Page 1 of 1
PCRE POSIX Character Class [[:punct:]] and non-Roman scripts
Posted: Mon Jan 14, 2019 7:29 pm
by dfhtextpipe
The PCRE POSIX Character Class
[[:punct:]] does not find punctuation marks for any non-Roman scripts.
In UTF-8 mode, characters with values greater than 255 do not match any of the POSIX character classes.
So for example, it does not find these punctuation marks in a UTF-8 file containing Farsi (Persian) content:
Code: Select all
U+060C ، 1,679 ARABIC COMMA
U+061B ؛ 50 ARABIC SEMICOLON
U+061F ؟ 156 ARABIC QUESTION MARK
cf. The same character class does find these in
Notepad++.
TextPipe should be enhanced to make this and similar character classes have the full scope of Unicode.
e.g.
[[:digit;]] should be extended to cover the number characters all non-Roman scripts, etc.
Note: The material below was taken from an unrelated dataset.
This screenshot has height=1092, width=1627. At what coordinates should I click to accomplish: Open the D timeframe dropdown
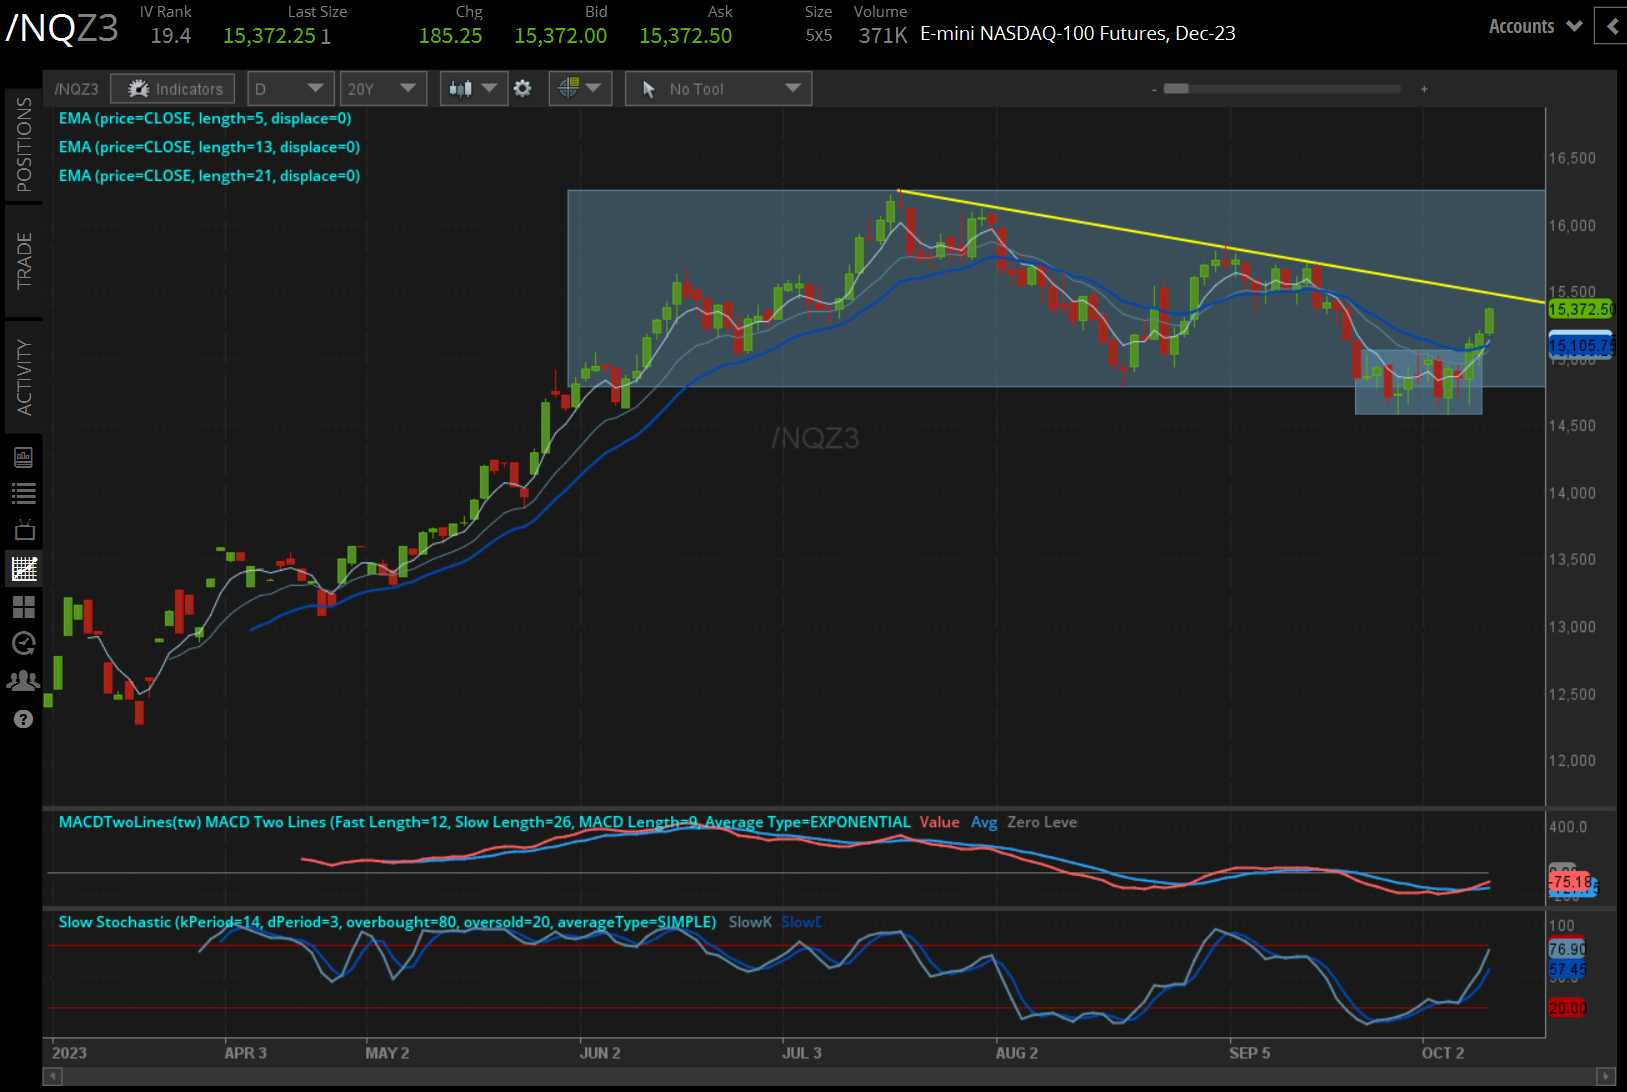(x=290, y=88)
Re: PCRE POSIX Character Class [[:punct:]] and non-Roman scripts
Posted: Mon May 06, 2019 1:47 pm
by DataMystic Support
We will check with the component developer.
Re: PCRE POSIX Character Class [[:punct:]] and non-Roman scripts
Posted: Fri Jun 07, 2019 3:48 am
by dfhtextpipe
Hi Simon,
Any progress to report?
Further suggestion:
Wouldn't it be cool if every Unicode Script could have a named POSIX expression based on the
ISO 15924 code?
Surely, I cannot be the first person to suggest such a notion?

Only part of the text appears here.